If the alternatives are not unconstitutional how can there be a viable section 7 or 10 complaint? It is discrimination, or it is not. One or the other. If it is not? It is outside the jurisdiction of the Tribunal and we are free to pursue it. Full stop.

We must remember that one lawyers opinion does not constitute fact. His whole reasoning hangs on a supposition. He assumes alternatives must be unconstitutional and a violation of the charter, without any understanding (or refusing to consider) the underlying fundamental reason for the alternative. He does so even when faced with statements from the Tribunal that says his assumption is wrong.

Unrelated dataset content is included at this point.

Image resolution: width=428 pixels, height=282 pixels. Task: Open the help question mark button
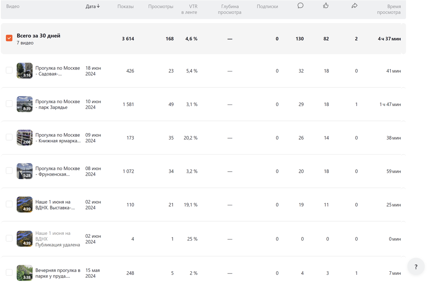click(416, 267)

Just because the statement about the constitutionality of alternatives took place in a portion of the VK ruling that is devoted to balancing competing interests, does not reduce the validity of the statement. It was said. Since it was said it is reasonable to believe they meant it. Or put in the reverse. It is illogical to think they said it, without meaning it. To dismiss its relevance because of location smacks of denial.

The alternatives to mandatory retirement, which are in use in other jurisdictions, effectively preserve the benefits of the current system without infringing a constitutionally protected right.

Ask yourself. If the alternatives do not infringe on a constitutionally protected right, how could a section 7 or 10 complaint be successful? It is one of the other. It can't be constitutional and a violation of the charter at the same time.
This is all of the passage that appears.